Assuming you’ve been granted permission to send them, push notifications can be used to deliver relevant information to your users (think: news apps) or to inform them about underused features.
Consider Transit. It’s an app for public transportation that works in 130+ cities. One of its features lets you help fellow riders by sharing the position of your bus/subway, via crowdsourcing. During storms, Transit will sometimes send a push notification to encourage more people to crowdsource their vehicle’s position (after all, storms are when most transit schedules tend to be wrong, and real-time info is most needed!)
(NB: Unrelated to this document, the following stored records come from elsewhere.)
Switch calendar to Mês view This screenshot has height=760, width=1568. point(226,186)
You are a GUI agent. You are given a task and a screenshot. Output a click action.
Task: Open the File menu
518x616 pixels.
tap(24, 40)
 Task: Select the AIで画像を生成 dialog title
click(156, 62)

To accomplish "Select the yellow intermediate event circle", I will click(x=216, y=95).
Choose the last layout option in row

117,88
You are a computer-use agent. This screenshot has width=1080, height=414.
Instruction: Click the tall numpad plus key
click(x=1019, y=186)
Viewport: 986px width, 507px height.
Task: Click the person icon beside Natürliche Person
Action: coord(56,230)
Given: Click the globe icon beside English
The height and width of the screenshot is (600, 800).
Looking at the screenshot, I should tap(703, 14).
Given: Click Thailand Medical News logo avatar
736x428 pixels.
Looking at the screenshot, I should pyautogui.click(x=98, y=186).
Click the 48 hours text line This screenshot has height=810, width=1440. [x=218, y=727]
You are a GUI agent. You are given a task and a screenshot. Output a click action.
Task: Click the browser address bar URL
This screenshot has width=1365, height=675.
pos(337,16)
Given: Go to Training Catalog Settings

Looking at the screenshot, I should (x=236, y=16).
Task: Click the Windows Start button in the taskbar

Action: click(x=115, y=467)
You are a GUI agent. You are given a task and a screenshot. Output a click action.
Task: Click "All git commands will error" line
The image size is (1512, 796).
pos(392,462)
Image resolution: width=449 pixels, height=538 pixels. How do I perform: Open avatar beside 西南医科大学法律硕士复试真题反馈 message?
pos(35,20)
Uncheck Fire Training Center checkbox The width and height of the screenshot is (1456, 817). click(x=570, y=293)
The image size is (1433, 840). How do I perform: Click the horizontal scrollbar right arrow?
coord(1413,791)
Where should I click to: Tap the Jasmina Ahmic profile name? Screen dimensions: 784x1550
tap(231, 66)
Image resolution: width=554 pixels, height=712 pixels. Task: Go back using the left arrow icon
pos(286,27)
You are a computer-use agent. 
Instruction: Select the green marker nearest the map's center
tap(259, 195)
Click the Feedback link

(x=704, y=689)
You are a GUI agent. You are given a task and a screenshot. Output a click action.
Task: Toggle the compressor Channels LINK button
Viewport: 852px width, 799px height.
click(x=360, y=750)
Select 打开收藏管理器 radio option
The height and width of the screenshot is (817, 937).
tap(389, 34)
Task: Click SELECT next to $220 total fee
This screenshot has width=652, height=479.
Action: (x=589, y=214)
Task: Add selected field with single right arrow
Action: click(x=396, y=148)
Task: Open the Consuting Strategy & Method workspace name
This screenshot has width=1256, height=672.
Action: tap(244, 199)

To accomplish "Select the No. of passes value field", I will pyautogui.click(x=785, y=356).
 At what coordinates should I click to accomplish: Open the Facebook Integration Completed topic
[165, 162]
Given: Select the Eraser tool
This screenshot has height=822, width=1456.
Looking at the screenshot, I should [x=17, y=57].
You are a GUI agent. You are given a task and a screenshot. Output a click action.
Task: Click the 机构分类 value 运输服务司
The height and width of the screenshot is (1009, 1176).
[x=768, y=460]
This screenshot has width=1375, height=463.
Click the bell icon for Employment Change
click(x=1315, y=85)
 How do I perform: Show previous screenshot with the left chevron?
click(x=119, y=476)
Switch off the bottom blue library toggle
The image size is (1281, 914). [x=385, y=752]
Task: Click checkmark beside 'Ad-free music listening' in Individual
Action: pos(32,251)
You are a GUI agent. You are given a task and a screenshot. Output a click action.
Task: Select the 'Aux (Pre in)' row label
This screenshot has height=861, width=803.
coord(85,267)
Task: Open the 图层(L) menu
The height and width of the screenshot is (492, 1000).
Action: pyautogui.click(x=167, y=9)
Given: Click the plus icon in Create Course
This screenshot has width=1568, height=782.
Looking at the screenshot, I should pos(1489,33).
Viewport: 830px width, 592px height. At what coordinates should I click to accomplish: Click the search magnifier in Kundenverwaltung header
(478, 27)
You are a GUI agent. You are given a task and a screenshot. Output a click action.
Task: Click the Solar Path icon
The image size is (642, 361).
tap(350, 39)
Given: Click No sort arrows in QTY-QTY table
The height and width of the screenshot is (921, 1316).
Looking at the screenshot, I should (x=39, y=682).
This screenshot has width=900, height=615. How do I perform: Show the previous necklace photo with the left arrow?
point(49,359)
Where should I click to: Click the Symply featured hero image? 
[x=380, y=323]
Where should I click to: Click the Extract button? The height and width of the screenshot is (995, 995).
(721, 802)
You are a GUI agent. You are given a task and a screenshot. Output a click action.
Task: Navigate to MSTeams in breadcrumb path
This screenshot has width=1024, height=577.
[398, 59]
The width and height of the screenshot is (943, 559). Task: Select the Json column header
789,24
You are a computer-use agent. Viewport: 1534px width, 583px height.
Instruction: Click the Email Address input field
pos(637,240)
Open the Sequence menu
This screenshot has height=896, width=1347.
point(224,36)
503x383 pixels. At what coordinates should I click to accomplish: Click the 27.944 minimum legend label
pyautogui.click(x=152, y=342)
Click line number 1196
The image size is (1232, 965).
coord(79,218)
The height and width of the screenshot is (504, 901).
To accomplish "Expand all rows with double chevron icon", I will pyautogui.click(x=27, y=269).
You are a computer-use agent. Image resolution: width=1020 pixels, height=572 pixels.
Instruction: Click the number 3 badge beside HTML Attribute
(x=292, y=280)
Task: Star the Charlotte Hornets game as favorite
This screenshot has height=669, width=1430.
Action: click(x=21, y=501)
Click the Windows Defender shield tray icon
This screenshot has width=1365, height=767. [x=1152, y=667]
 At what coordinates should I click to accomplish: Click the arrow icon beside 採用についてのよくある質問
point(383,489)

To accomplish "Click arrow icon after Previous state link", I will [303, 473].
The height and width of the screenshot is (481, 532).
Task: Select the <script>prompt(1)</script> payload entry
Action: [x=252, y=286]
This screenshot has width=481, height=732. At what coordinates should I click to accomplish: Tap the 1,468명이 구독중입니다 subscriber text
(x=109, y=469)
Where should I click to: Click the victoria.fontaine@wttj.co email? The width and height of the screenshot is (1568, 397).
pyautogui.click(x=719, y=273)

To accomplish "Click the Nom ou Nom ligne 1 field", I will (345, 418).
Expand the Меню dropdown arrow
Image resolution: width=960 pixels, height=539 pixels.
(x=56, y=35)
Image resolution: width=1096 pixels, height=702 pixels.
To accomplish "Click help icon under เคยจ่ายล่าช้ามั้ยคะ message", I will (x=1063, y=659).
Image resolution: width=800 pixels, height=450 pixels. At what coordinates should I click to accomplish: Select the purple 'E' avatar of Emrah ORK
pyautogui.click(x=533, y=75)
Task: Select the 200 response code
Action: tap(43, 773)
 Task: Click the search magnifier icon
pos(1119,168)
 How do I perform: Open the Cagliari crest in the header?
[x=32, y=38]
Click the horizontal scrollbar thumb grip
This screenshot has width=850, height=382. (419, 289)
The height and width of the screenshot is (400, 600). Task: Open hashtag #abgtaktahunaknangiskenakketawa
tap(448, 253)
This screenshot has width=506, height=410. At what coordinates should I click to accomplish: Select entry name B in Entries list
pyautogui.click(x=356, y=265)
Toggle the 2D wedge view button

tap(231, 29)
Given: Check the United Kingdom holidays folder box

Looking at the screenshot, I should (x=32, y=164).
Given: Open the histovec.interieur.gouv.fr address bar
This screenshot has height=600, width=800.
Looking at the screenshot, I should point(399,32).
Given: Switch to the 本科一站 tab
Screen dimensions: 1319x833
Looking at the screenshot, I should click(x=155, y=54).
During a storm in Montreal, Transit uses idiomatic, localized copy to entertain their French (and separately, English) users:
If you choose to send push notifications, make them timely and relevant to your users. If you send random, un-localized push notifications, it won’t help your app’s retention numbers. People will get frustrated with your spammy ways and delete your app entirely.
However, when you use push notifications the right way, they not only help delight and re-engage users. They can make you a lot of money too.
Consider Hopper. It’s a flight price prediction app. They use algorithms and historical price data to predict the perfect time (down to the hour) to buy your flight tickets. How the app works: you enter the city you want to visit (Paris? Portland? Pindamonhangaba?) and the app waits until an airline offers tickets below the usual price, alerting you with — you guessed it! — push notifications.
Users are happy to get these push notifications: they’ve consented to receiving them, and the push acts as a time-sensitive call-to-action.
Not only is this a great way to re engage users — but it makes Hopper a boatload of money. The company makes 90% of its revenue from push notifications. They succeed without needing their users to be constantly using the app.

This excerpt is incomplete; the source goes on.